Now, crab apples are the only apples native to North America, but with humanity’s love of apples, many more varieties have been found in woodlots or next to old farmsteads. This time of year, look for loaded trees and many apples littering the ground or even the road. Just make sure if you are harvesting that either the land is public land or you have permission from the land owner to do so. This is also a good time to remind you that you should check that anything you harvest hasn’t been sprayed with anything you wouldn’t like to eat.
The apples you will likely find while roadside foraging will not be big beautiful Red Delicious, but they may certainly taste a lot better. Perhaps use these for homemade applesauce, or apple butter, or in pies or tarts. Maybe dry them for apple chips in the winter. Apples are extremely versatile, so get creative.
For me, black walnuts are synonymous with the fall season. Mostly, because of the hours I would spend collecting them off the ground so my grandmother wouldn’t roll an ankle as she strolled along in her backyard. My grandmother would get a clean yard, and I would get ice cream toppings for a year.
Walnuts and hickories were staple winter food sources for Native Americans due to their high fat content and long shelflife. There is archaeological evidence that early natives actually cultivated orchards of walnut trees, even going so far as to build irrigation systems for their orchards which can still be seen today. Southwestern Ohio (where I’m from) has a lot of these “forts” as White settlers called them, that may have actually been locks and dams for these irrigation systems. But don’t just collect for the nuts, the greenish-yellow hulls are part of the fun!

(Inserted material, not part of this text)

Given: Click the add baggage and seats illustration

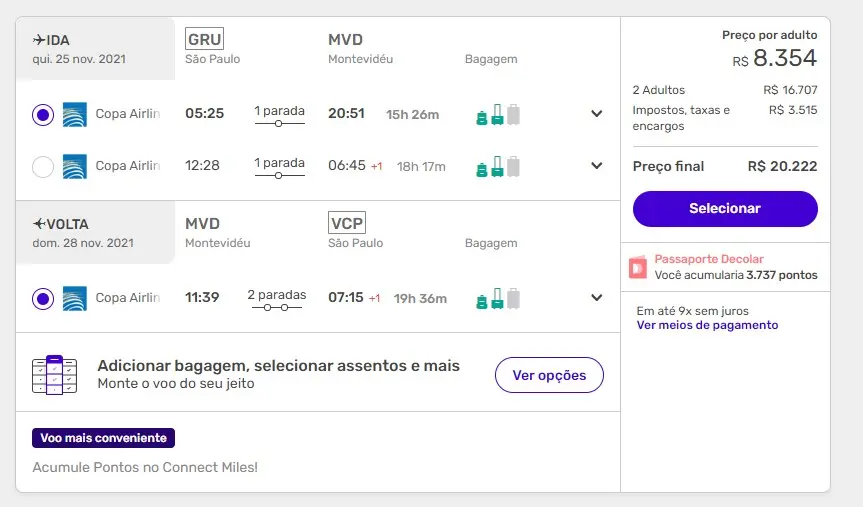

Black walnut hulls, as anyone who has gotten that tar-like gunk on them can attest, is a very good dye. In fact, it was used to make ink in the colonial era, as well as a dye for fabrics and yarn. I even have a shirt I tie-dyed with walnuts (completely on purpose)! A little-known fact about walnut hulls is that they actually smell like citrus. Don’t believe me? Go put one next to your nose (but not too close) and give it a sniff!
When driving along the road, look for large, tall trees with many small leaflets that should be starting to turn yellow at this time of year. But the easiest way to find a walnut tree is just to run over the fruits themselves.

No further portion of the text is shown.